- From: Eliot Graff <eliotgra@microsoft.com>
- Date: Fri, 1 Oct 2010 15:12:29 +0000
- To: Leif Halvard Silli <xn--mlform-iua@xn--mlform-iua.no>, Richard Ishida <ishida@w3.org>
- CC: "public-html@w3.org" <public-html@w3.org>, "public-i18n-core@w3.org" <public-i18n-core@w3.org>
The Editor's Draft of 29 September contains the following edit, and I have therefore resolved bug 10150 as fixed. ]] Note that the W3C Internationalization (i18n) Group recommends to always include a visible encoding declaration in a document, because it helps developers, testers, or translation production managers to check the encoding of a document visually. [[ I would like to link to a resource for this statement, though. Can you recommend one that's better than the i18n article, "Character encodings" [1]? Thanks, Eliot [1] http://www.w3.org/International/O-charset -----Original Message----- From: Leif Halvard Silli [mailto:xn--mlform-iua@målform.no] Sent: Thursday, July 15, 2010 1:56 PM To: Richard Ishida Cc: public-html@w3.org; public-i18n-core@w3.org; Eliot Graff Subject: i18n Polyglot Markup/in-doc encoding declarations (2nd issue) I resend my comments, on request from Richard, with on issue per message. This is about the 2nd issue on the i18n group's tracking page: http://www.w3.org/International/reviews/1007-polyglot/ Excerpt of the 2nd issue: ]] In-document declarations always useful [...] So it's true to say that you strictly don't need it, but we would prefer that people do. Please could you reflect that in your document. [[ Comment: I have long since filed bug 9962 which says that only UTF-8 and UTF-16 should be permitted. (No other encodings should be allowed, as there are no HTML5-compatible way to specify them.) And also, there is an on-going debate to limit the encodings to only UTF-8 - see Sam's message and the replies [1]. In the following, I'll assume that only UTF-8 and UTF-16 are relevant. For UTF-16, there is no HTML5-compatible way to have an in-document UTF-16 declaration.
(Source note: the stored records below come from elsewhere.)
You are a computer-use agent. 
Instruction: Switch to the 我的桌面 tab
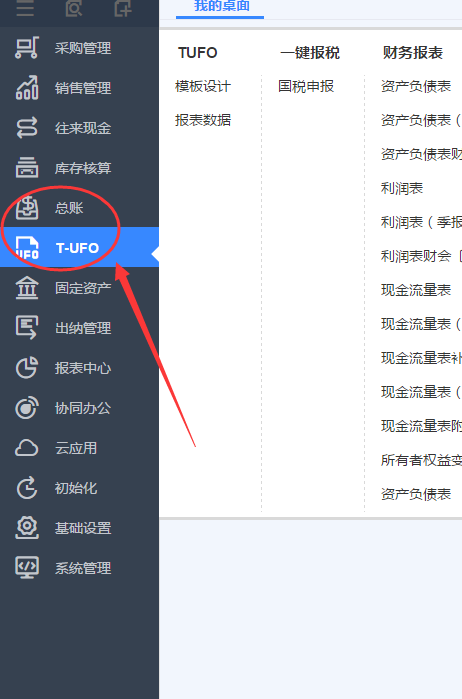coord(221,6)
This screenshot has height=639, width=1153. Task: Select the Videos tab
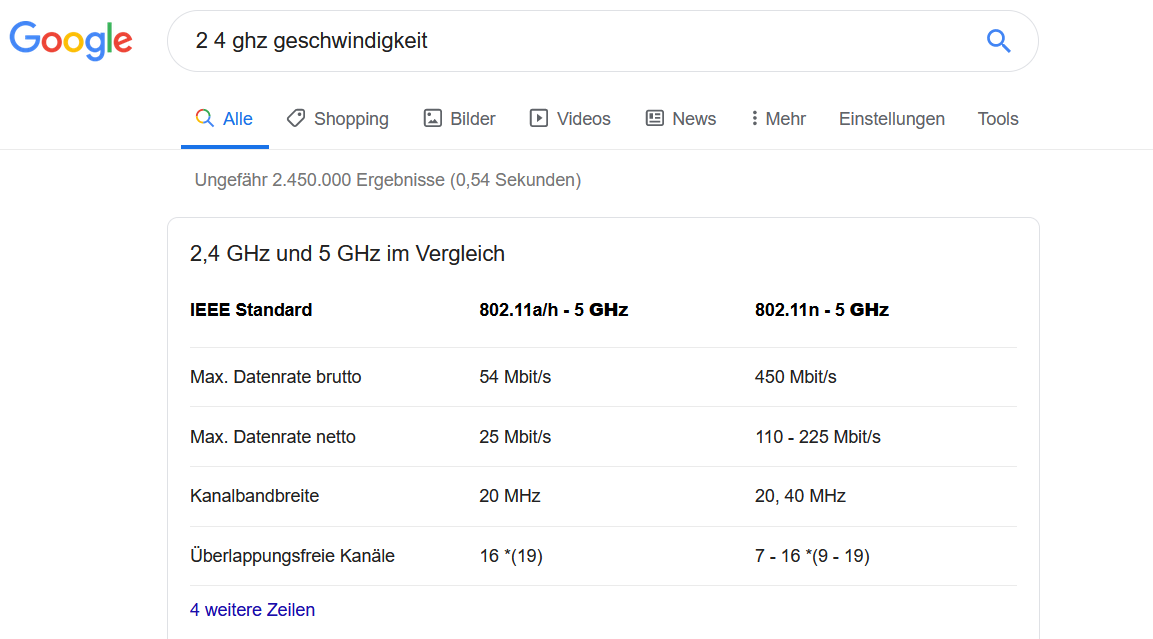pos(583,119)
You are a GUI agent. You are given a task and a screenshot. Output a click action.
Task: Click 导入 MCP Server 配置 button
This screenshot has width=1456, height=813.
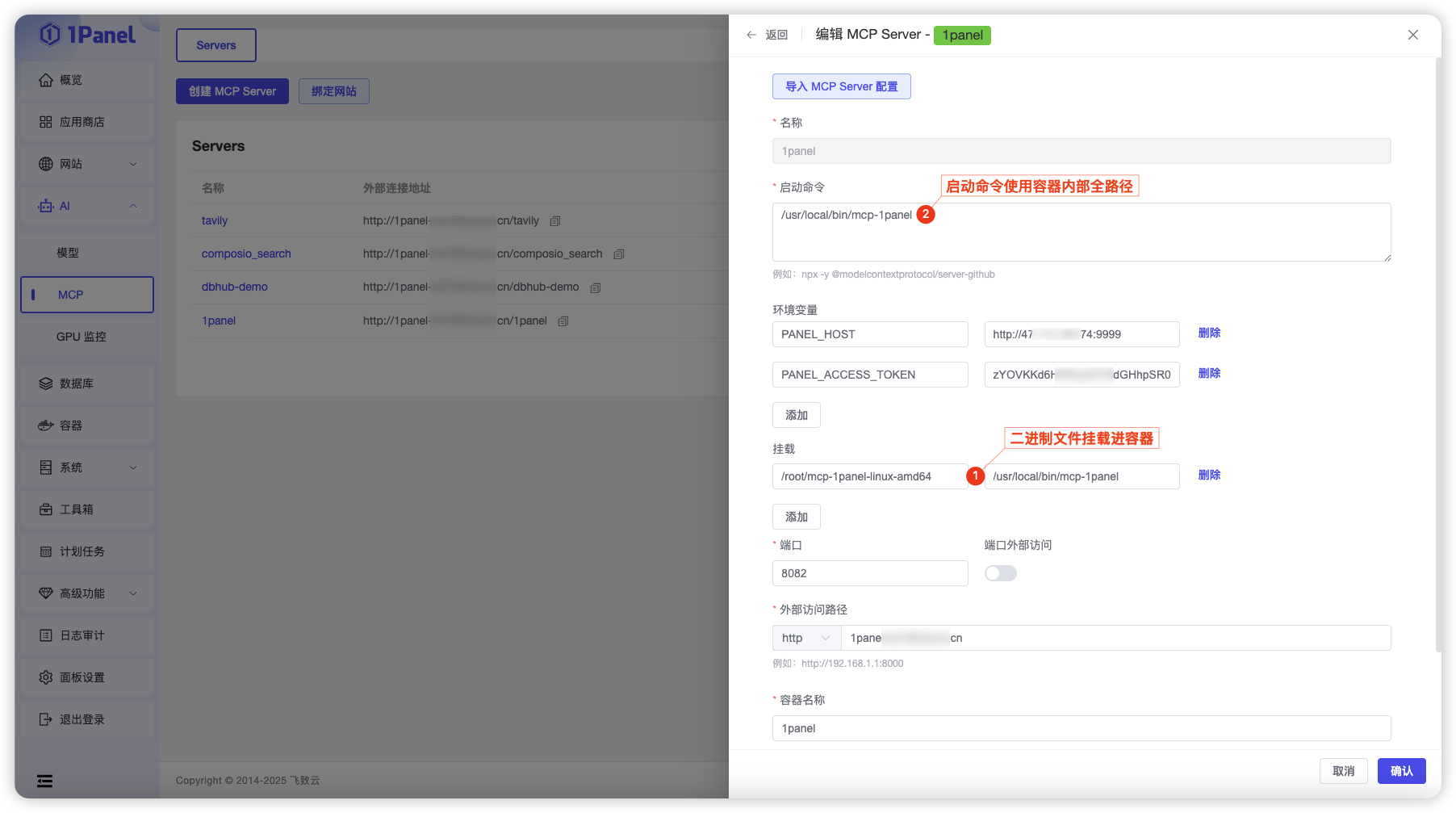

At least not as of yet. The i18n group can file a bug against HTML5 to make it valid, of course. Until that day, then your 2nd issue is not relevant w.r.t. UTF-16. When it comes to UTF-8, then in-document declaration is _necessary_, unless you want to rely on HTTP or BOM. Without BOM, HTTP or meta@charset, the HTML parser will most likely default to WIN-1252 or another locale dependent 8 bit encoding - at least in off-line parsing and other uncontrolled contexts. Thus I tend to have the opinion that in-document declaration is a requirement for UTF-8. [1] http://www.w3.org/mid/4C3F56AB.7030105@intertwingly.net -- leif halvard silli
Received on Friday, 1 October 2010 15:13:15 UTC